Selbst der Kanzler forderte in seiner Regierungserklärung vor zwei Wochen bundesweit mehr Waffenverbotszonen, „vor allem an Hotspots und bei Großveranstaltungen“, im Bundesrat fand am Freitag eine Verschärfung des Waffenrechts eine Mehrheit. Die Waffenrechtsnovelle, heißt es, werde derzeit noch von der FDP blockiert.
Die Länderkammer wünscht sich deshalb eine schnelle Umsetzung und ein Verbot von Springmessern sowie des Führens von Klingen mit einer Länge von mehr als sechs Zentimetern in der Öffentlichkeit. Zudem sollen Messer und andere Waffen bundesweit einheitlich im öffentlichen Personenverkehr verboten werden. Dazu spricht Nancy Faesers Innenministerium auch auf der Innenministerkonferenz in Potsdam, die heute beginnt.
Wer sich mit dem Thema beschäftigt, stößt schnell auf drei verschiedene Debatten, die derzeit gerne vermischt werden: ein grundsätzliches Messerverbot in der Öffentlichkeit, die Ausweitung von Waffenverbotszonen und eben die Waffenverbote im öffentlichen Personenverkehr.
„Ein generelles Verbot, Messer im öffentlichen Raum und im Öffentlichen Personennahverkehr mitführen zu dürfen, führt zu klareren und verständlicheren Regeln“, sagte SPD-Innenpolitiker Sebastian Fiedler SZ Dossier. In Zeiten stetig zunehmender Gewaltkriminalität mit Messern sende das die unmissverständliche Botschaft aus, dass allein das Mitführen eine erhöhte Gefahr darstellt.

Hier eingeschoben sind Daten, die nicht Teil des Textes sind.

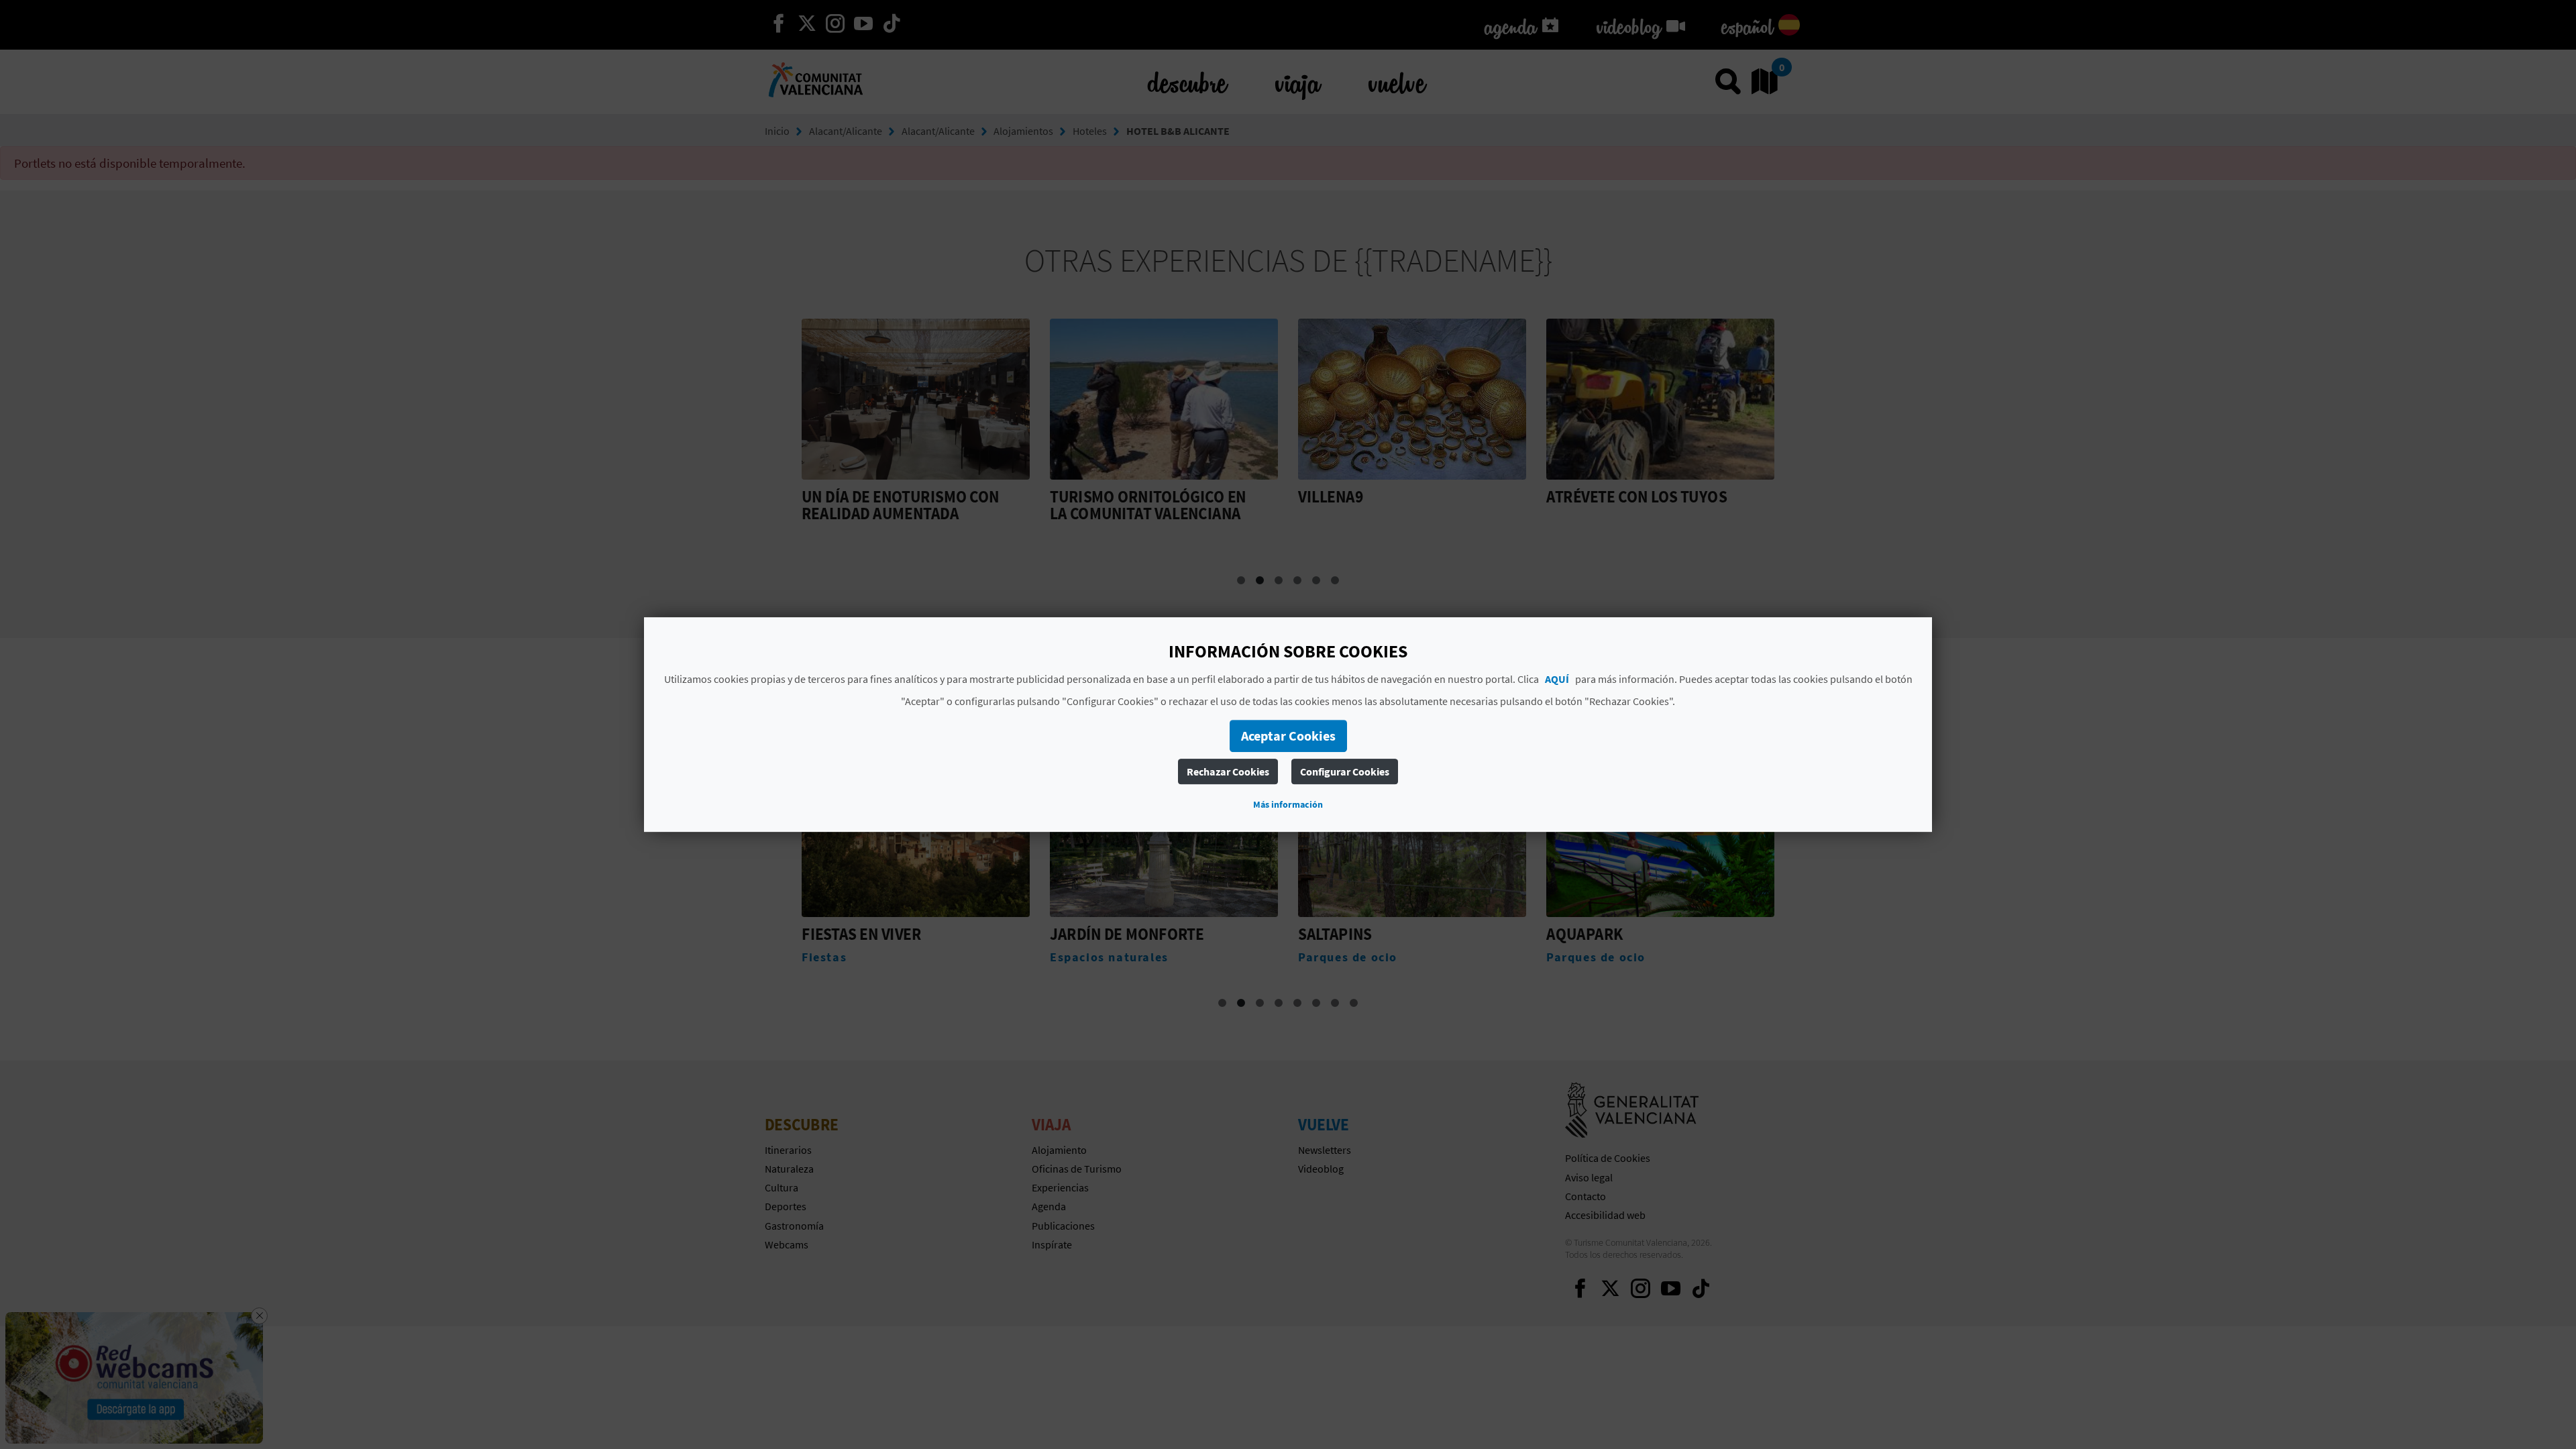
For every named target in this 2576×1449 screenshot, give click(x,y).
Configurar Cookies (1344, 771)
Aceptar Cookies (1288, 735)
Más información (1288, 804)
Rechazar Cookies (1228, 771)
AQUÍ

„Es ist etwas merkwürdig, dass mir immer wieder die Frage gestellt wird, ob und wie die Polizei ein generelles Messerverbot durchsetzen könnte“, sagte Fiedler. Die Frage stelle sich schließlich heute schon, etwa beim Verbot von Schusswaffen. Man könne durch solche Maßnahmen zwar nicht jede Messertat verhindern, eine größere Sicherheit als heute aber auf jeden Fall erreichen.
Waffenverbotszonen können nach dem Waffengesetz von Landesregierungen verordnet und den Polizeien eingerichtet werden. Wer mit der Düsseldorfer Polizei telefoniert, die seit Dezember 2021 eine temporäre Waffenverbotszone unterhält, stößt vor allem auf Verfechter dieser Maßnahme.
Ein Sprecher sagte SZ Dossier, man habe mehr als 68.000 Personen kontrolliert und dabei 685 verbotene Gegenstände – davon 376 Messer – eingezogen. „Eine ganz große Zahl hat Verständnis dafür und es gibt kaum Wartezeiten“, sagte der Sprecher. In Düsseldorf seien alle zufrieden, auch die Kolleginnen und Kollegen, denn jedes Messer, das nicht da sei, könne keinen verletzen. Es habe seitdem, Zufall oder nicht, auch kein schweres Messerdelikt mehr gegeben.
Doch das sieht nicht jeder so bei der Polizei. Der Vorsitzende der Deutschen Polizeigewerkschaft (DPolG) Rainer Wendt sagte SZ Dossier, Messerverbotszonen seien nur dann sinnvoll, wenn sie mit ausreichendem Personal unterlegt seien, um die Kontrollen auch auszuüben – er wünscht sich mehr Polizisten. „Die Politik offenbart ihre ganze Hilflosigkeit, indem sie immer mehr Messerverbotszonen ankündigt, denn das Personal lässt sich nicht beliebig vermehren und wir können auch nicht noch mehr Personal aus anderen Bereichen herauslösen“, sagte Wendt.
Die Landespolizeien müssten sich jetzt der Aufgabe widmen, neue Kolleginnen und Kollegen einzustellen. Zudem seien auch die Kommunen gefragt, zusätzliches Personal für die Ordnungsbehörden zu finden und dieses entsprechend auszubilden und auszustatten. „Im öffentlichen Raum ist nicht allein die Polizei zuständig“, sagte Wendt.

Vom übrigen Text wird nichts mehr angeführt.